Destaques do Desfile
Conhecido como o “Doutor da Floresta”, Mestre Sacaca foi o condutor de uma narrativa que exalta a sabedoria das ervas e a espiritualidade dos povos da floresta.
Temática: A Amazônia Negra A escola mergulha nas raízes do Amapá, dando protagonismo ao marabaixo e às comunidades quilombolas a sua devida importância na preservação ambiental através do conhecimento ancestral.
Conexão Territorial : o enredo promove um abraço simbólico entre o Morro da Mangueira e as terras tucujus. Essa união é imortalizada no refrão: “Chamei o povo daqui, juntei o povo de lá”.
O Personagem Central Mestre Sacaca é retratado em sua plenitude: um curador que transita entre a ciência popular, a espiritualidade e a resistência cultural, protegendo o bioma e a memória de seu povo.

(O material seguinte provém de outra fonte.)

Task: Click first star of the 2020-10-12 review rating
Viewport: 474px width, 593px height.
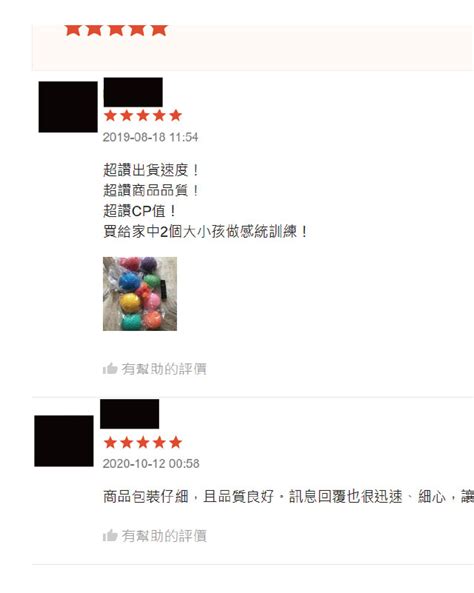Action: (110, 442)
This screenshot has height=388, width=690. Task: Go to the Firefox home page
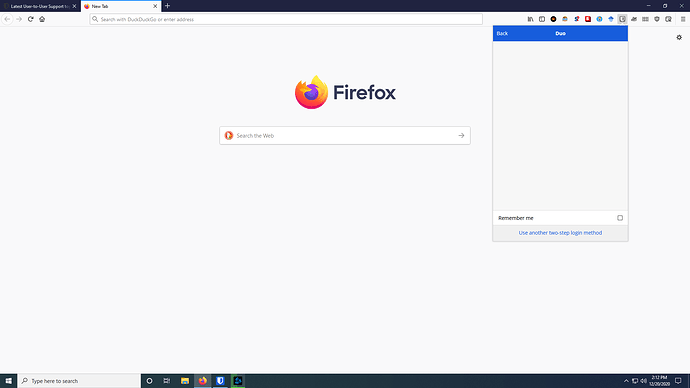tap(42, 19)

Letra do samba enredo da Mangueira em 2026
“Finquei minha raiz
No extremo norte onde começa o meu país
As folhas secas me guiaram ao turé
Pintada em verde-e-rosa, jenipapo e urucum
Árvore-mulher, mangueira quase centenária
Uma nação incorporada
Herdeira quilombola, descendente Palikur
Regateando o Amazonas no transe do caxixi
Corre água, jorra a vida do Oiapoque ao Jari
Çai erê, babalaô, Mestre Sacaca
Te invoco do meio do mundo pra dentro da mata
Salve o curandeiro, doutor da floresta
Preto velho, saravá
Macera folha, casca e erva
Engarrafa a cura, vem alumiar
Defuma folha, casca e erva… saravá
Negro na marcação do marabaixo
Firma o corpo no compasso
Com ladrões e ladainhas que ecoam dos porões
Ergo e consagro o meu manto
Às bençãos do Espírito Santo e São José de Macapá
Sou gira, batuque e dançadeira (areia)
A mão de couro do amassador (areia)
Encantaria de benzedeira que a Amazônia Negra eternizou
No barro, fruto e madeira, história viva de pé
Quilombo, favela e aldeia na fé
De Yá, Benedita de Oliveira, mãe do Morro de Mangueira
Ouça o canto do uirapuru
Yá, Benedita de Oliveira, benze o Morro de Mangueira
E abençoe o jeito tucuju
A magia do meu tambor te encantou no jequitibá
Chamei o povo daqui, juntei o povo de lá
Na Estação Primeira do Amapá”
Composição: Pedro Terra / Tomaz Miranda / Joãozinho Gomes / Paulo César Feital / Herval Neto / Igor Leal.